*Short problem*: Gather every line of the records below that contains the string "button", and copy each of those lines in full.

*Records shown*:
..........

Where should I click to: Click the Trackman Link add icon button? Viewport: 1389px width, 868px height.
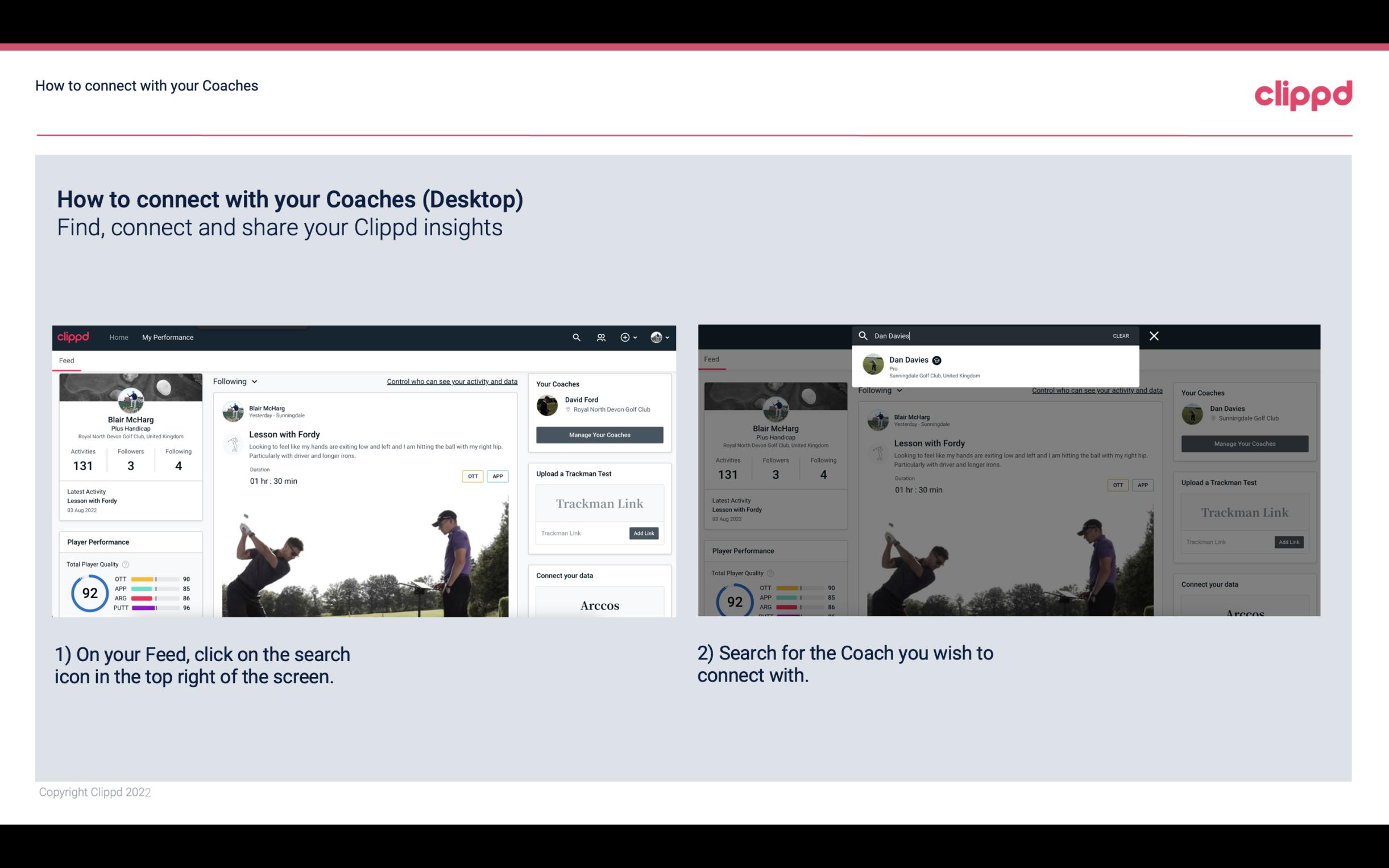point(644,532)
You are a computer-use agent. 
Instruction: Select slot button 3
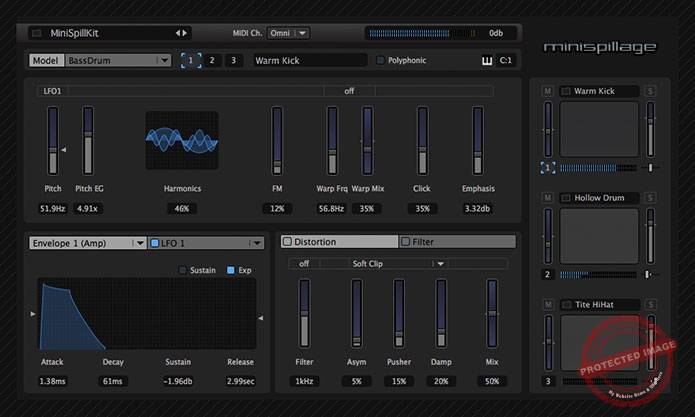pyautogui.click(x=233, y=61)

..........

*Written reply*:
Where should I click to: Click the Trackman Link add icon button? Viewport: 1389px width, 868px height.
Instruction: Select slot button 3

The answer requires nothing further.